The size of each inode is typically 1 KB. The file $Boot (the boot sector, sector 0) records the actual size. Sometimes the metadata becomes large enough that it will not fit inside a single inode, and NTFS allocates multiple inodes to the file. In this case, the extension inodes have a link to the original inode.
File Attributes
Each inode stores file attributes, or file metadata. The more interesting ones are the filename attribute, data attribute, index root attribute, and index allocation attribute. The filename attribute is straightforward; it stores the name of a file. The data attribute encapsulates the user-visible file data. Indexes will be discussed later. Attributes can be resident or non-resident. Resident attributes are contained within the inode. Non-resident attributes are listed in the inode, but the actual data is stored elsewhere on-disk. The inode contains "data runs" that describe the location(s) and length(s) of clusters.
Because the data is actually stored as an attribute, small files (< 1 KB) can potentially become a resident data attribute. Larger files will use a non-resident data attribute.
Data Runs and Clusters
The disk is divided into clusters. NTFS supports cluster sizes from 512 bytes (1 sector) to 64 K (128 sectors). A typical cluster size is 4 KB. The cluster size can be found from $Boot. A data run is a list of offsets and lengths the describe the fragments of an attribute. An unfragmented attribute will usually have one entry.
NTFS supports "sparse" files, files that have a lot of unused space. This is common in databases. When NTFS detects clusters within a file composed entirely of zeros, it does not store them. These "sparse" fragments are recorded in the data runs and handled automatically by the filesystem.
Directories and Indexes
Directories have traditionally been a special form of file. In NTFS, directories are a special form of an index. An index caches attributes from an arbitrary collection of files. In the case of a directory, this collection represents the filename attributes from all the files within the directory.
An index is a tree such that an in-order traversal yields a sorted list. The index root attribute contains the head node in the tree.
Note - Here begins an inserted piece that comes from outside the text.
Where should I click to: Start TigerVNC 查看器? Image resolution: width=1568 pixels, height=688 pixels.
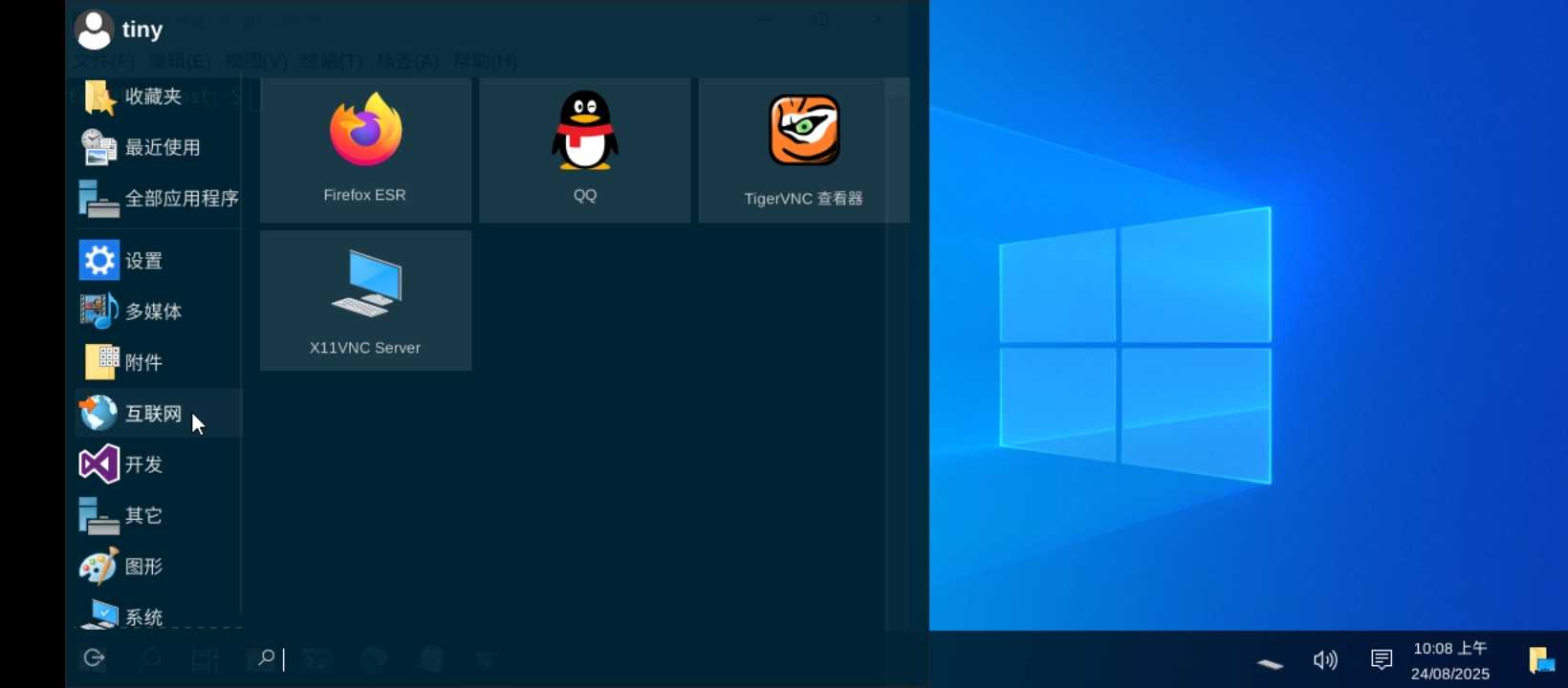tap(803, 150)
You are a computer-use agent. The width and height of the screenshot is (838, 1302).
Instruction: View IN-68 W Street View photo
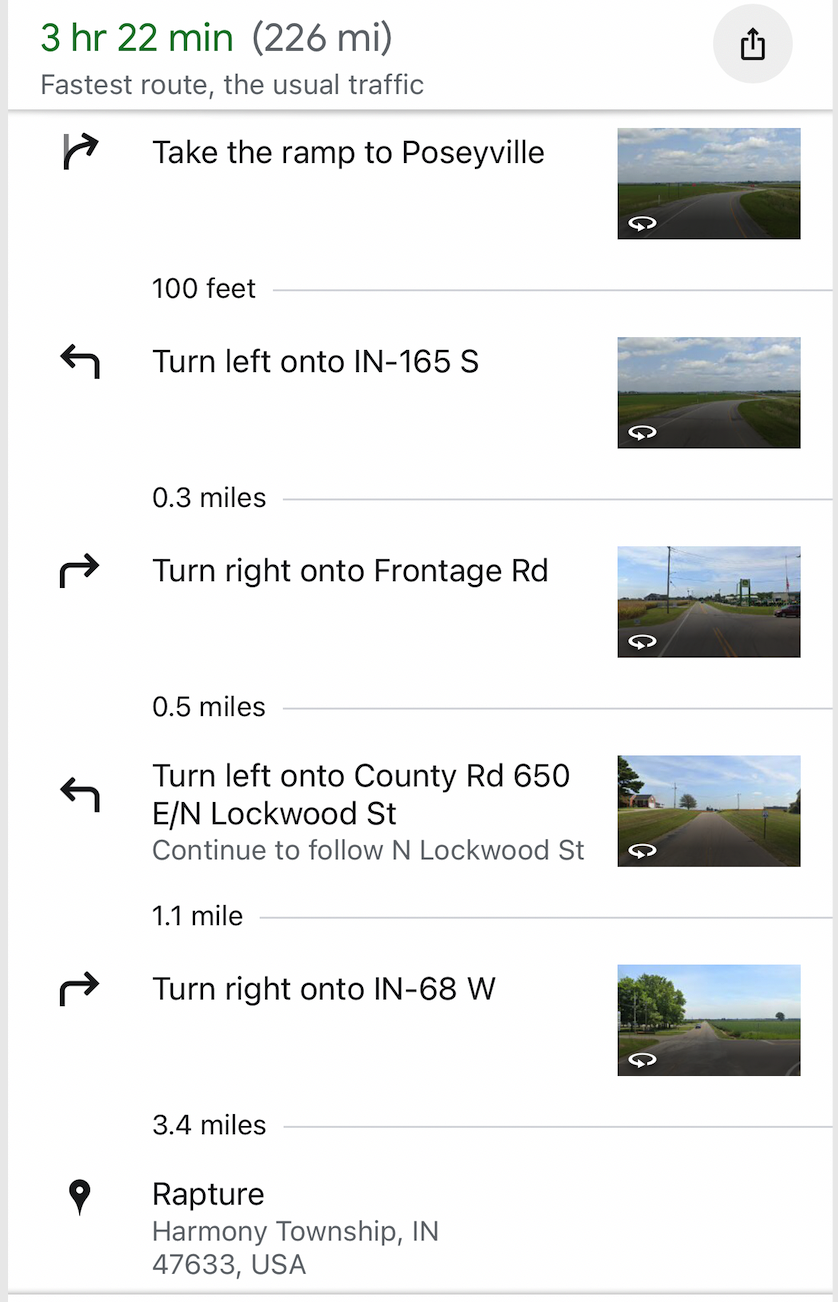(x=708, y=1019)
The index allocation attribute is optional and contains additional nodes within the tree. (Note: if the tree has depth > 1, an index allocation attribute is required.)
Putting it Together
When NTFS mounts a partition, it needs first to locate the MFT. If the $MFT link in the boot sector is corrupt, it will attempt to use $MFTMirr. The first entry in $MFTMirr is the inode for $MFT. Next, it obtains the data runs for the MFT. The MFT need not be contiguous, though ideally it is.
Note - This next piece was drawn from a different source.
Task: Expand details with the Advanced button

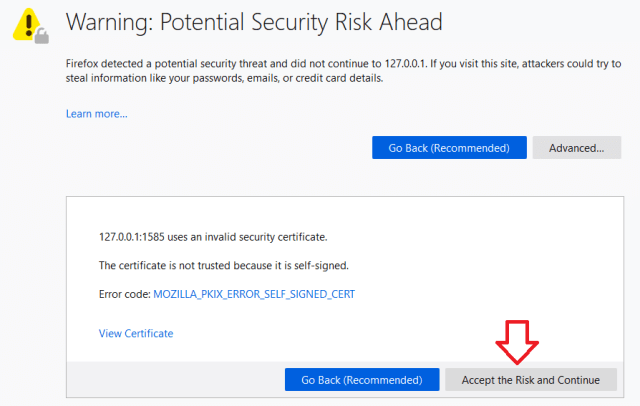Action: click(576, 148)
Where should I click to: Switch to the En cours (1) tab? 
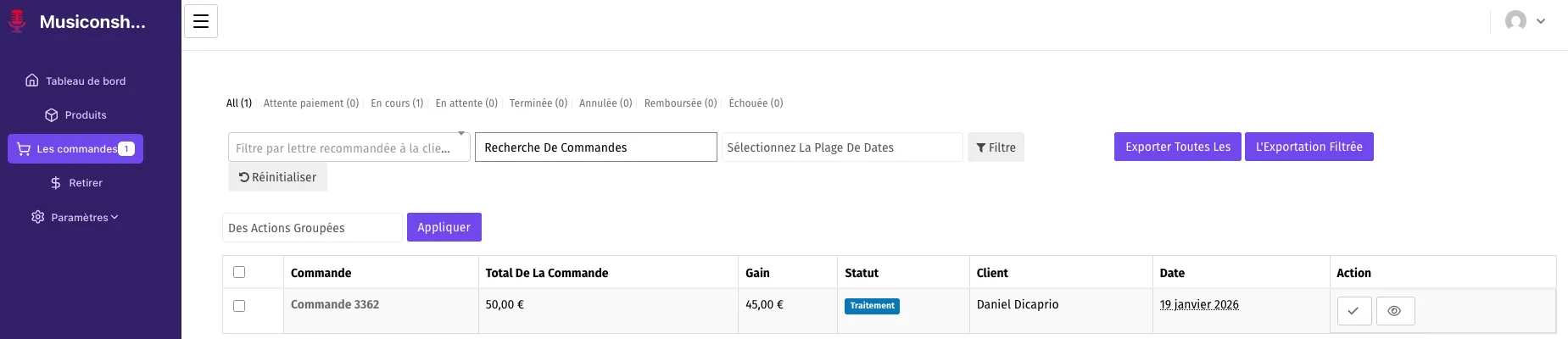[397, 103]
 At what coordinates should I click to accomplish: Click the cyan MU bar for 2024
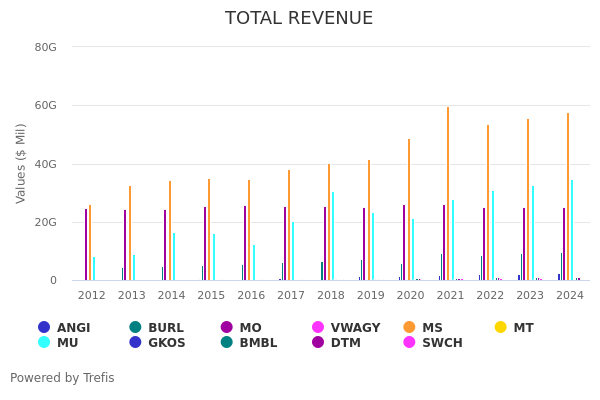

Next, NTFS needs to parse the file tree. The root directory entry, inode 6, is the directory entry for the root of the partition. NTFS can obtain links to subdirectories or files in the root directory. NTFS is now able to recurse through the file tree by reading the directories.
To obtain write-access to the disk, NTFS needs to know which clusters on the disk are allocated and which are not. The metadata file $Bitmap, entry 7, contains a bit array representing the clusters on the volume. If a bit is high (1), then it corresponds to an allocated cluster. If a bit is low (0), then it corresponds to an unallocated cluster. NTFS can now allocate clusters to file attributes as needed.
To create a file, NTFS examines the MFT. Each inode contains an allocation flag describing its status. If unallocated, NTFS can use the inode for a new file. If the table is full, NTFS can expand it. To prevent the MFT from becoming fragmented, the Windows NTFS driver will maintain a buffer zone around the MFT. It will not allocate from this zone until the remainder of the disk is full. As the free space diminishes, it relaxes this zone.